■ **PASSAGE SHOWN**
● ● ● ● ●
3 Road Event and Activity Detection dataset

There are six cameras on Oxford RobotCar [12], where three front-facing cameras are for the stereo generation. In our annotation process, we use videos captured from the central camera from the stereo setup. The desired annotations are produced in four steps, as explained in the following subsections.

3.1 Multi-label concept

We consider all the possible agents, the actions they perform, their locations with respect to the ‘autonomous vehicle’ (AV) and the actions of the vehicle itself. Multiple agents may be present at any given time, and perform multiple actions simultaneously. We propose to label each agent using at least one label, and locate its position using a bounding box around it.

3.1.1 Agent labels

We consider three types of actors as main road users, as well as traffic lights as a class of object that can perform actions able to influence the decision of AV. In READ we call them agents. AV is considered as just another agent. These three agent classes are: pedestrian, vehicle and cyclist. Further, the vehicle category is subdivided into six sub-classes: two-wheeler, car, bus, small-size vehicle, medium-size vehicle, large-size vehicle. Similarly, the ‘traffic light’ agent class is subdivided into two sub-classes (Table 1), one referring to traffic lights in the AV lane and the other to vehicles in a different lane. Each traffic light class can be associated to three action classes: red, amber and green (see Table 2). Only one out of the 11 agent labels in Table 1 can be assigned to each agent present in the scene.

Autonomous Vehicle (AV)
Small vehicle
Medium vehicle
Large vehicle
Vehicle traffic light
Other traffic light
Table 1: Agent labels.
Figure 1: Illustration of location labelling. Sub-figure (a) shows a green car in front of the Autonomous Vehicle changing lanes, as depicted by the arrow symbol. The associated event will then carry the following labels: ‘In vehicle lane’, ‘Moving left’, ‘Merging’. Once the merging action is completed, the location label changes to ‘In outgoing lane’. In sub-figure (b), if the Autonomous vehicle is to turn left from lane 6 to lane 4, then lane 4 is the ‘outgoing Lane’ as the traffic is moving in the same direction as the AV, will be once it completes its turn. However, if the Autonomous vehicle is to turn right from lane 6 to lane 4 (a wrong turn), then lane 4 will be the ‘incoming lane’ as the vehicle will be moving into the incoming traffic.
Moving away
Moving towards
Indicating left
Indicating right
Hazard lights on
Looking behind
Turning left
Turning right
Moving right
Moving left
Overtaking road user
Waiting to cross
Crossing road from left
Crossing road from right
Pushing object
Traffic light red
Traffic light amber
Traffic light green
Table 2: Action Labels.

3.1.2 Action labels

Each agent can carry one or more labels at any given time instant. For example, a traffic light can only carry a single action label - either red, amber or green, whereas a car can be associated with two action labels simultaneously, e.g., ‘turning right’ and ‘indicating right’.

Although some road agents are inherently multi-tasking, some multi-tasking combinations can be suitably described by a single label e.g. ‘pushing a trolley while walking on the footpath’ can be simply labelled as ‘pushing a trolley’. We list all the action labels considered in READ in Table 2.
● ● ● ● ●
■ **EXERCISE DIRECTIONS**
Copy the portion of the road event dataset description starting with "We consider all" and going on through "box around it.". The material that comes after the text is separate from it.

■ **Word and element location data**
● ● ● ● ●
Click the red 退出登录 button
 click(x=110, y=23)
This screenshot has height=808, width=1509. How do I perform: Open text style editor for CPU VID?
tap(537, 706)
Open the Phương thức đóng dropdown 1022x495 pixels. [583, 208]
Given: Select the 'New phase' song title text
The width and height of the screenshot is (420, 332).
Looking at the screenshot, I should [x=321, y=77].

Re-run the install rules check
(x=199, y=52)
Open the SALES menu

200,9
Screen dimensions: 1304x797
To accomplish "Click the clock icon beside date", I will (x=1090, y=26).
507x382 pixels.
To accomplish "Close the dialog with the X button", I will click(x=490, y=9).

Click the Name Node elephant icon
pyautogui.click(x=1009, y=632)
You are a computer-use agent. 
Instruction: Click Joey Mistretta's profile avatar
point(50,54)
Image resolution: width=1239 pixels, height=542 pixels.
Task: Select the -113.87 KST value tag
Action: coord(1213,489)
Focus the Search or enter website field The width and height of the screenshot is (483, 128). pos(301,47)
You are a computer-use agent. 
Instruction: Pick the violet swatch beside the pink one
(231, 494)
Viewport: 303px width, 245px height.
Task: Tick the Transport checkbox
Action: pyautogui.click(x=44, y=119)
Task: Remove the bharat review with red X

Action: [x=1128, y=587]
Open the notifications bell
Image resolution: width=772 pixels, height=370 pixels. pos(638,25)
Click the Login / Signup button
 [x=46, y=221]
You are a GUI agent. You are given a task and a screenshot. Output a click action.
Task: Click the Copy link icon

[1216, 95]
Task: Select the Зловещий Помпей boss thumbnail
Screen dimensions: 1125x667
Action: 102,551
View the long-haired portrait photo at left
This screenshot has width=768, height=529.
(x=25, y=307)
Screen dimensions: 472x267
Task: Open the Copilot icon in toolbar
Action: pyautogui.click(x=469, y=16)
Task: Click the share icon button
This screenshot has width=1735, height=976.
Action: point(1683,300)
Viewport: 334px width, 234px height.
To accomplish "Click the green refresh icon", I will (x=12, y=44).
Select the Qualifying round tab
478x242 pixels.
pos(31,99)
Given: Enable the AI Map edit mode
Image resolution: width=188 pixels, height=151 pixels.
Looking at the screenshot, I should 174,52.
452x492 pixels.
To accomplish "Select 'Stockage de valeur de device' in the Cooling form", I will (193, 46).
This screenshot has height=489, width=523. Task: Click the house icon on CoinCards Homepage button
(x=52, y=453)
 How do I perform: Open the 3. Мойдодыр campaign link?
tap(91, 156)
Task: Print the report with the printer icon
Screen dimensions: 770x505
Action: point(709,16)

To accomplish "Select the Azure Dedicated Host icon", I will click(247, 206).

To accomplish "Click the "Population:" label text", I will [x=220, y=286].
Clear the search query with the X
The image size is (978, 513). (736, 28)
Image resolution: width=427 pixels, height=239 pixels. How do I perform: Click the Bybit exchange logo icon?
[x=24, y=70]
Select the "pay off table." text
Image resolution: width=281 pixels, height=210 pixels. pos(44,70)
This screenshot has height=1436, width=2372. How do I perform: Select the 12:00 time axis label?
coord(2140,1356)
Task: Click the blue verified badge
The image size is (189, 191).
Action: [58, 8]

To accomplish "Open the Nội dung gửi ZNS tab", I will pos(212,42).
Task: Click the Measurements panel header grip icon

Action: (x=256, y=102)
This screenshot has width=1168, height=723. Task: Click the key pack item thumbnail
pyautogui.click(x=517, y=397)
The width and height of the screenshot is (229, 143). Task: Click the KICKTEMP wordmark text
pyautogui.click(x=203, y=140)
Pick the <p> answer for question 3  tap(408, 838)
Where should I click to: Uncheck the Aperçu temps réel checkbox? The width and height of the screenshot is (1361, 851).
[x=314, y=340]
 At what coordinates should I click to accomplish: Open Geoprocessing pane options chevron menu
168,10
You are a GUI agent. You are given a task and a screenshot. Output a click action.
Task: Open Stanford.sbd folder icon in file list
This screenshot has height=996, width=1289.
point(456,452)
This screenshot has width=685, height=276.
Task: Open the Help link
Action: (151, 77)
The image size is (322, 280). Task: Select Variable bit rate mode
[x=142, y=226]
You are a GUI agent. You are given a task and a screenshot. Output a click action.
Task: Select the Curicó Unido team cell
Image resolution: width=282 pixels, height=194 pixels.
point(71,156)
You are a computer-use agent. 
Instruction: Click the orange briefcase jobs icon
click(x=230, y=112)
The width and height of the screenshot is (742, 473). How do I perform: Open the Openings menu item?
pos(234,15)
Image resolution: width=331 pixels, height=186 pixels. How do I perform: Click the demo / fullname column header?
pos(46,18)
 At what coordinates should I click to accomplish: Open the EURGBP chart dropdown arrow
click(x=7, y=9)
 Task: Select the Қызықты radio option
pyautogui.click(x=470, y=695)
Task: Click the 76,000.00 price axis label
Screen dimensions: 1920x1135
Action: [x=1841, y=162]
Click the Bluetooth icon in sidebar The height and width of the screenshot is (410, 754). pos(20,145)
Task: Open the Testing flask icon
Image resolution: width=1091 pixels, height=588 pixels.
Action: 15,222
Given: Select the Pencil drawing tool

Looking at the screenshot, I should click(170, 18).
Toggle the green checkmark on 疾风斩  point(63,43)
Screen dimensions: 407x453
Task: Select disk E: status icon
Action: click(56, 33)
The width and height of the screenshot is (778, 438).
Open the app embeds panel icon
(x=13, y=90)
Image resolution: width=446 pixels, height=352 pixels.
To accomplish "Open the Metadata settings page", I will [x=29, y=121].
● ● ● ● ●
■ **RESPONSE TO THIS TASK**
We consider all the possible agents, the actions they perform, their locations with respect to the ‘autonomous vehicle’ (AV) and the actions of the vehicle itself. Multiple agents may be present at any given time, and perform multiple actions simultaneously. We propose to label each agent using at least one label, and locate its position using a bounding box around it.